• Dataset items
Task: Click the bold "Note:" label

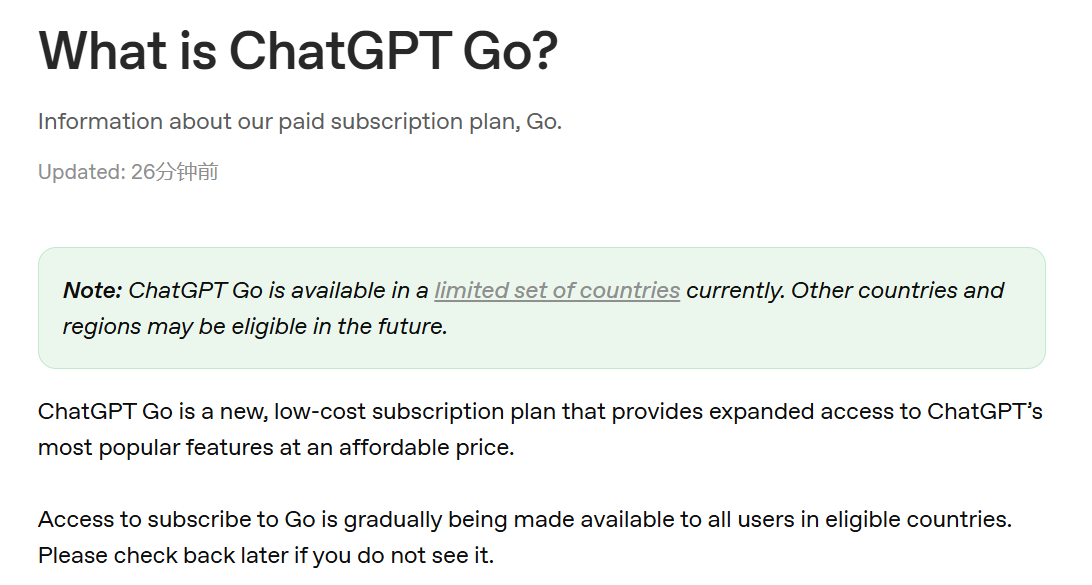Action: (x=92, y=291)
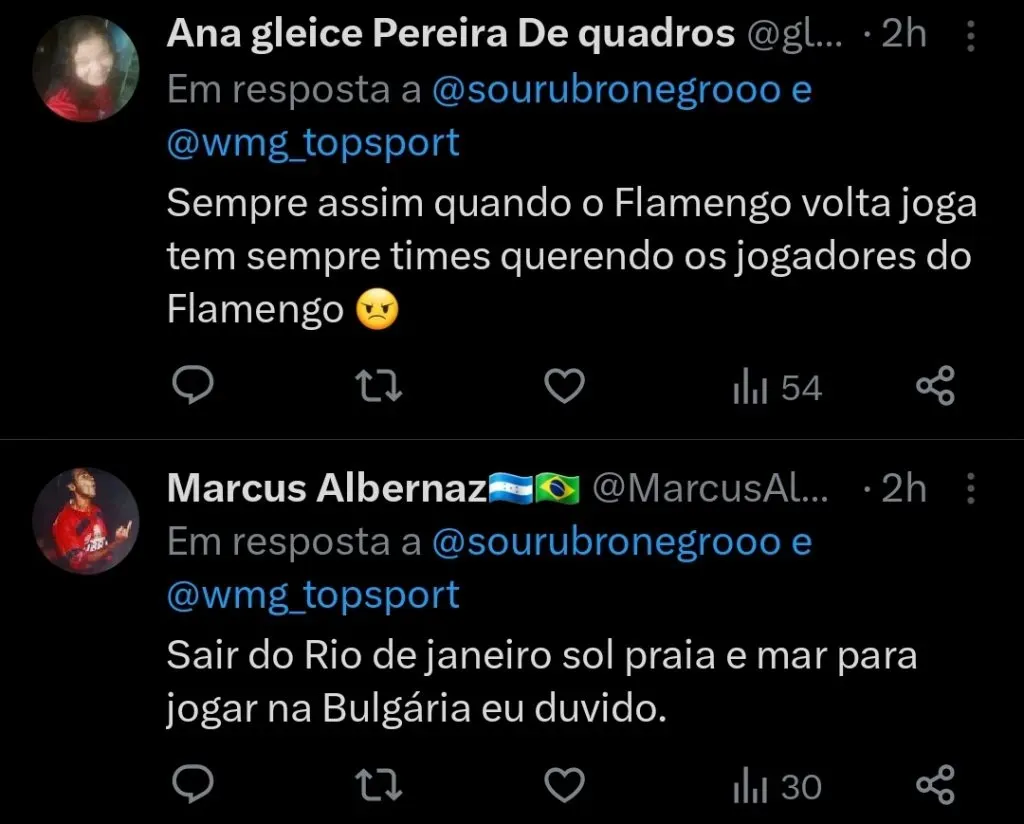
Task: View analytics showing 54 views
Action: (776, 387)
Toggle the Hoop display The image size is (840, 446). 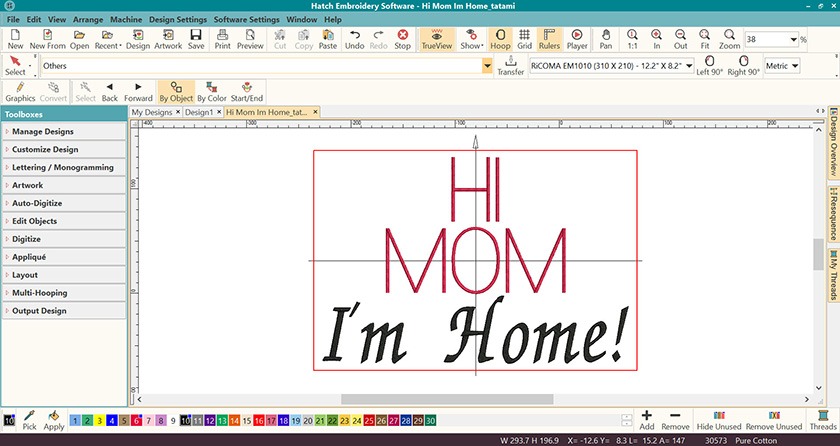coord(498,39)
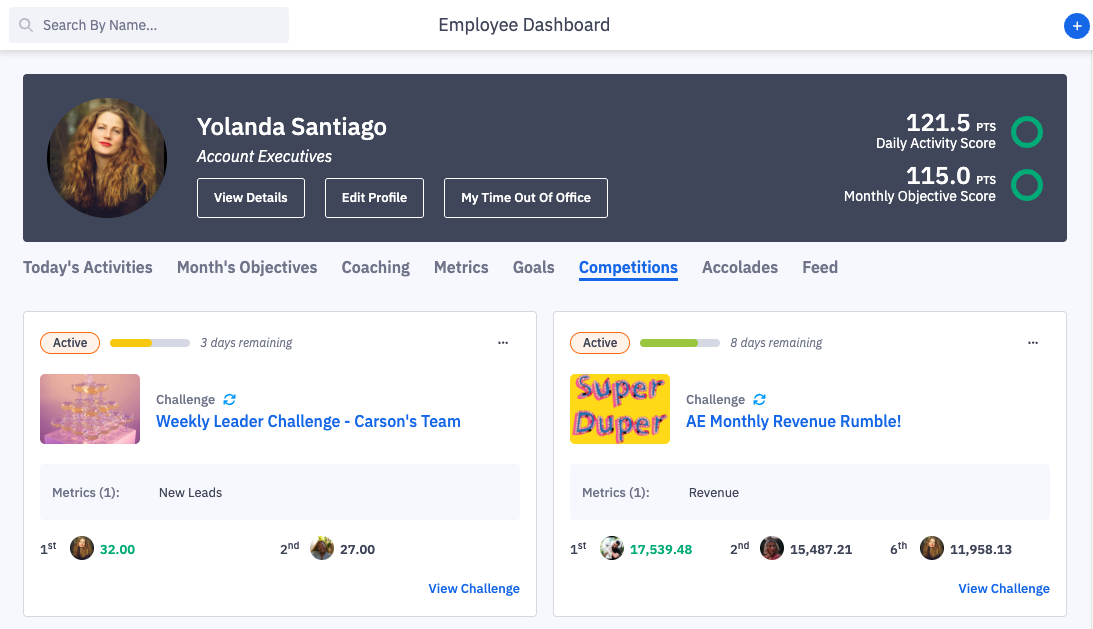This screenshot has height=629, width=1093.
Task: Open the Weekly Leader Challenge options menu
Action: (x=503, y=343)
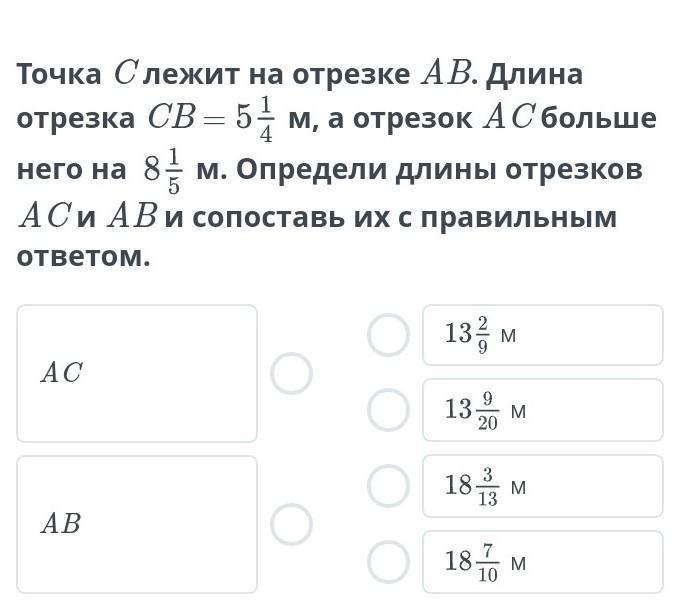Select the radio circle next to 13 9/20 м
The width and height of the screenshot is (679, 613).
click(388, 410)
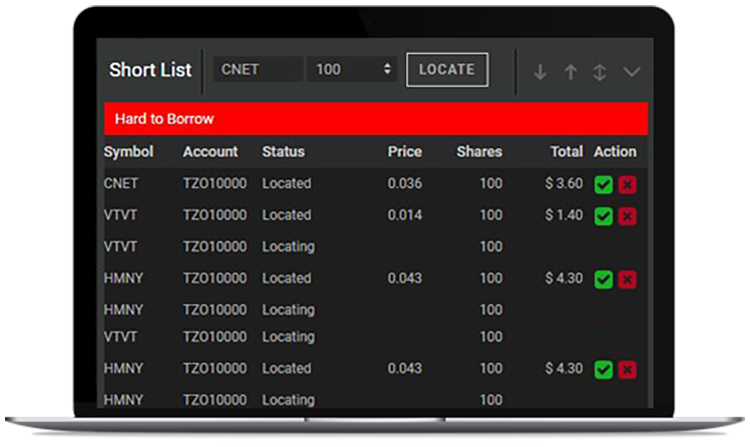Viewport: 750px width, 447px height.
Task: Accept the VTVT $1.40 located order
Action: coord(603,216)

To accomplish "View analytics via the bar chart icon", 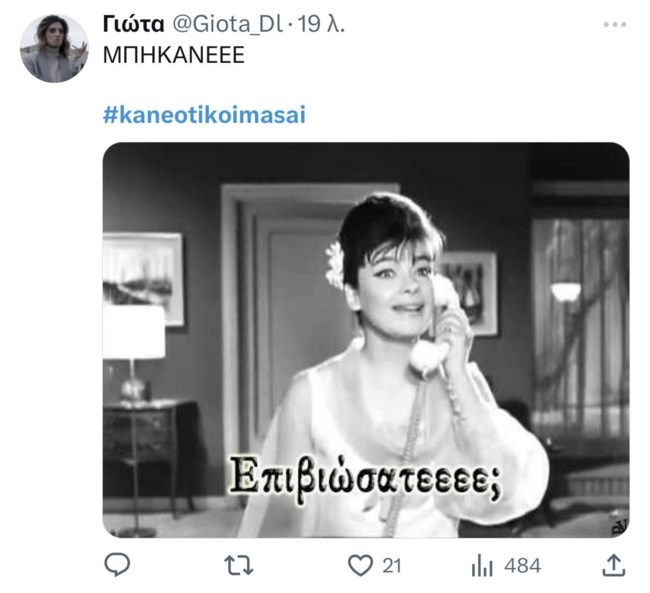I will click(482, 566).
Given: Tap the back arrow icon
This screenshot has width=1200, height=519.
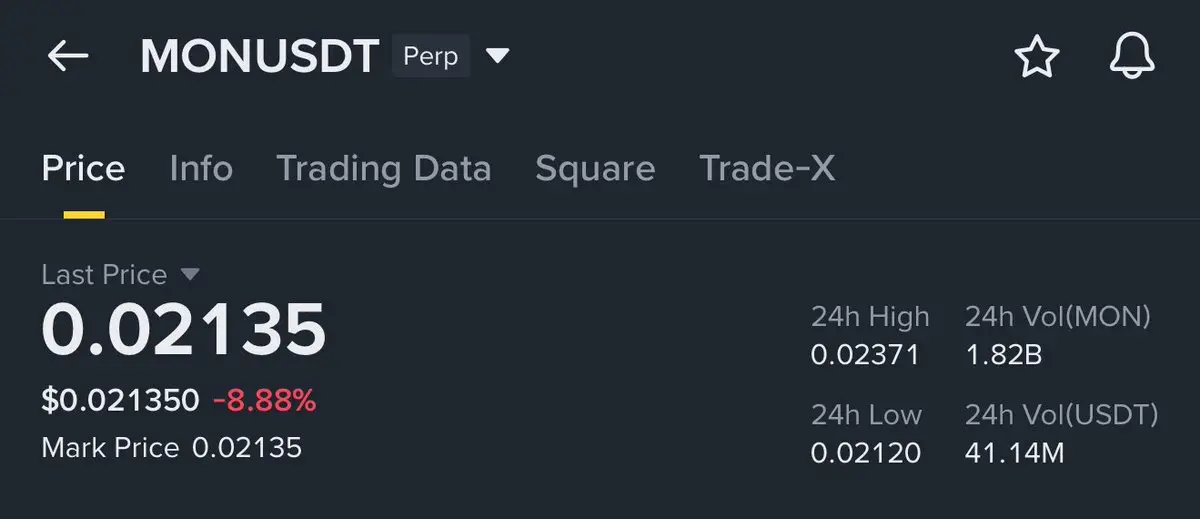Looking at the screenshot, I should 68,57.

• What you are asked to do
With all pictures omitted, return exactly the lines from the one containing "Given: Tap the back arrow icon" through the end of the entries above.

• Result of the exercise
Given: Tap the back arrow icon
This screenshot has width=1200, height=519.
Looking at the screenshot, I should 68,57.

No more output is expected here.